→ **Consignes**:
1) Relevez toutes les organisations désignées par leur nom dans le texte source.
2) Recopiez mot pour mot un passage du texte source : commencez aux mots « Il ne faut pas » et arrêtez-vous après « qu'accentuer ces critiques. ».

→ **Texte source**:
####
La modération du ton des deux présidents, leurs sourires réciproques pourraient laisser augurer que la diplomatie française retrouve à cette occasion un peu d'autonomie. Pour notre pays, plus encore que pour les autres États de l'Union européenne, la possibilité de coopérations stratégiques avec la Russie est essentielle, tant sur le plan économique que culturel.

François Hollande aurait-il commencé à le comprendre ?

Il ne faut pas être trop optimiste. Les pressions pour ramener la France dans le rang, tant au sein de l'Union que de l'OTAN, vont se déchaîner. Il est à craindre que, dès demain, l'on s'en aperçoive. Ces pressions viendront nécessairement de la diplomatie américaine, mais aussi sans doute d'Angela Merkel, saisie depuis quelques semaines d'une passion anti-russe que rien ne justifierait, sauf des causes qui lui seraient personnelles [1]. Se présentant mardi pour prendre le tète de l'Union chrétienne-démocrate (CDU), Angela Merkel suscite de plus en plus de critiques de la part du patronat allemand, qui lui reproche sa rigueur vis-à-vis de Moscou. L'attitude plus ouverte de François Hollande ne fera qu'accentuer ces critiques.
####
→ **Jeu de données**:
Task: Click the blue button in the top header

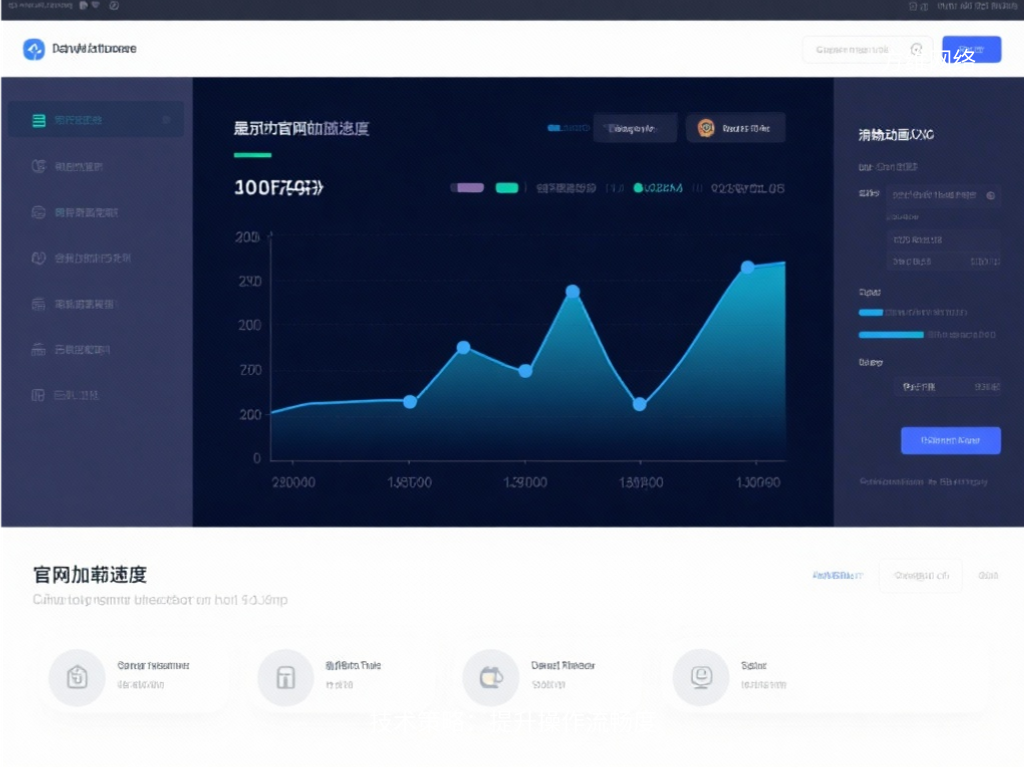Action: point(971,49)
####
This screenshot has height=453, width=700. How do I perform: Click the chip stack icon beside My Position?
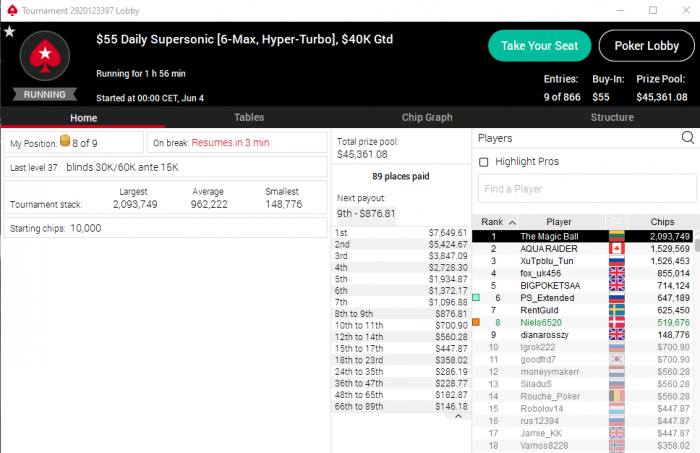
####
→ **Réponses finales**:
1)
- Union européenne
- OTAN
- Union chrétienne-démocrate (CDU)

2)
Il ne faut pas être trop optimiste. Les pressions pour ramener la France dans le rang, tant au sein de l'Union que de l'OTAN, vont se déchaîner. Il est à craindre que, dès demain, l'on s'en aperçoive. Ces pressions viendront nécessairement de la diplomatie américaine, mais aussi sans doute d'Angela Merkel, saisie depuis quelques semaines d'une passion anti-russe que rien ne justifierait, sauf des causes qui lui seraient personnelles [1]. Se présentant mardi pour prendre le tète de l'Union chrétienne-démocrate (CDU), Angela Merkel suscite de plus en plus de critiques de la part du patronat allemand, qui lui reproche sa rigueur vis-à-vis de Moscou. L'attitude plus ouverte de François Hollande ne fera qu'accentuer ces critiques.